What you have to do: Please copy the records below exactly, from the line containing "Enable Allow ISO/ZIP Live Extraction" through the end of the records, including both ends. Leave out the pictures.

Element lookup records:
━━━━

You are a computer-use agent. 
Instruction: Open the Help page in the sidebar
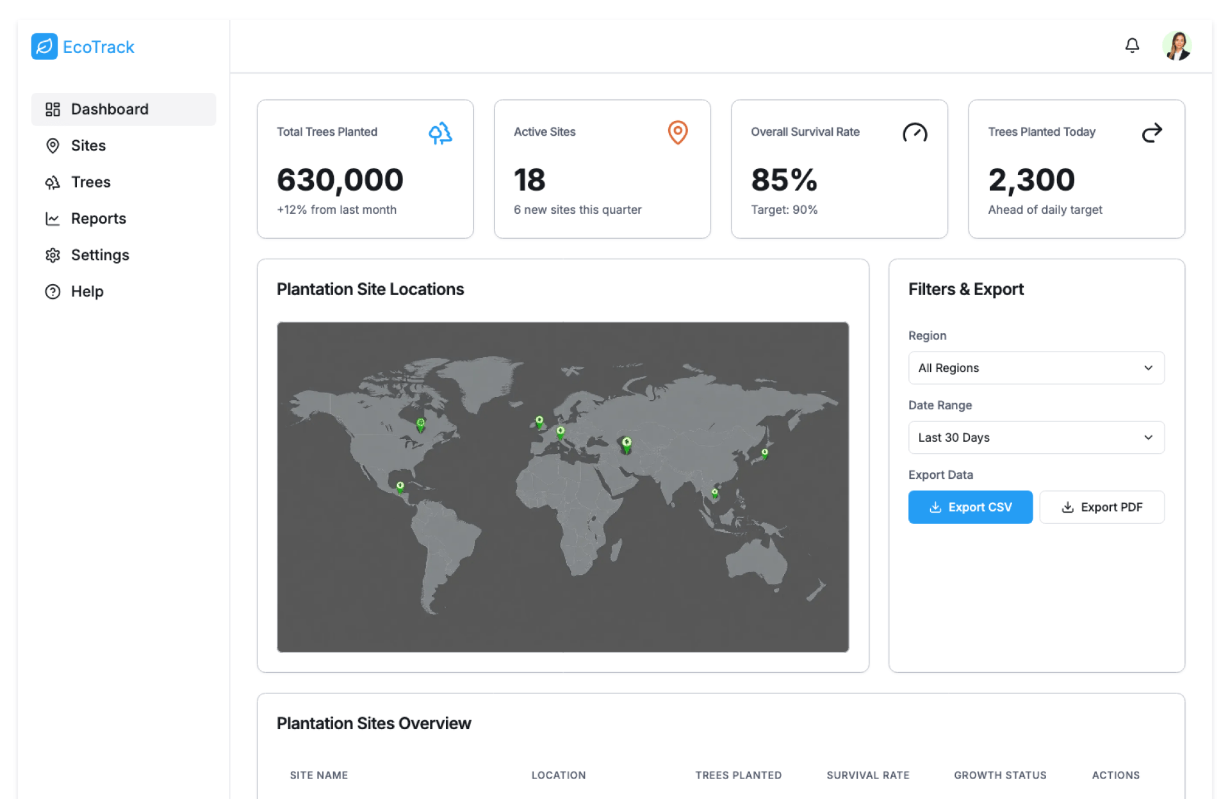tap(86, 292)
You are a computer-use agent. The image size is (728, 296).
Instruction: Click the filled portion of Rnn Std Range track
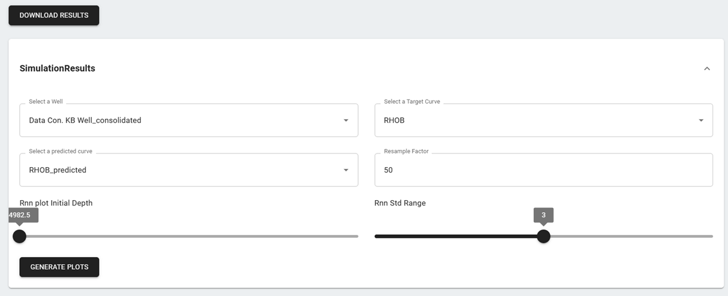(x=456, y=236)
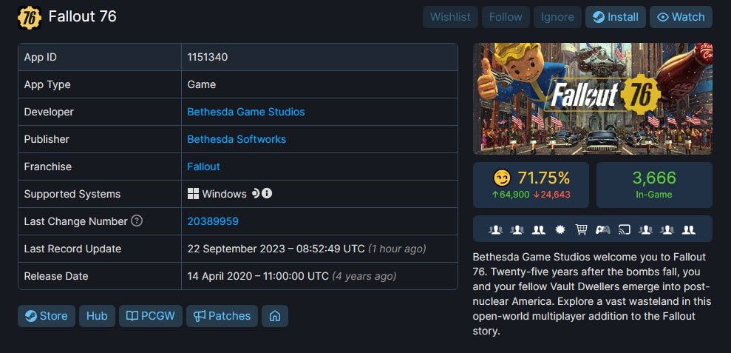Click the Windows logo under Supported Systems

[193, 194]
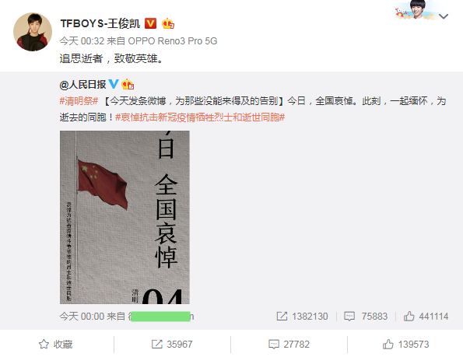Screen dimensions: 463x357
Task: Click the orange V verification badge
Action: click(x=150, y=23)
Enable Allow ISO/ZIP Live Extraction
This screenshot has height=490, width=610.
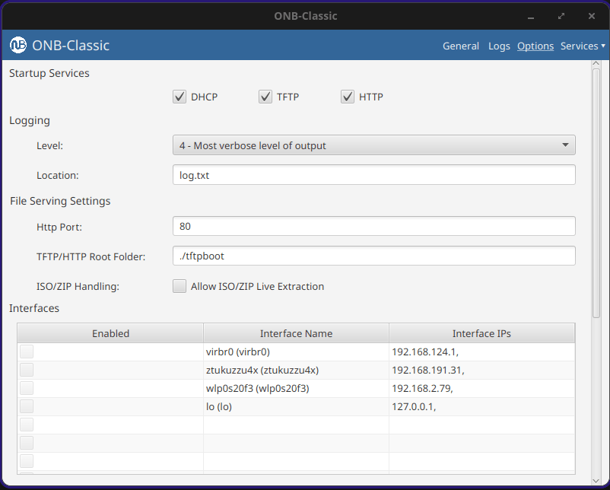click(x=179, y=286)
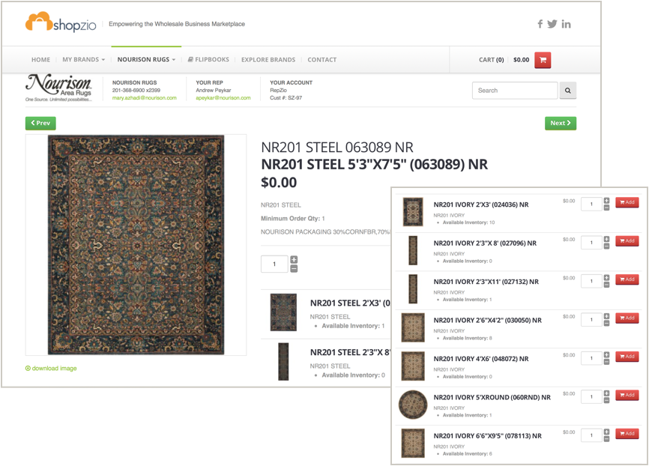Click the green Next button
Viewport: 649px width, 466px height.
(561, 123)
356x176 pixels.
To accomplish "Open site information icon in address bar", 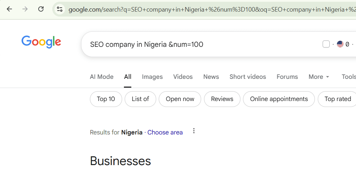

━━━━

Exercise solution:
Enable Allow ISO/ZIP Live Extraction
This screenshot has height=490, width=610.
click(x=179, y=286)
Click the green Next button
Viewport: 649px width, 466px height.
(561, 123)
356x176 pixels.
To accomplish "Open site information icon in address bar", 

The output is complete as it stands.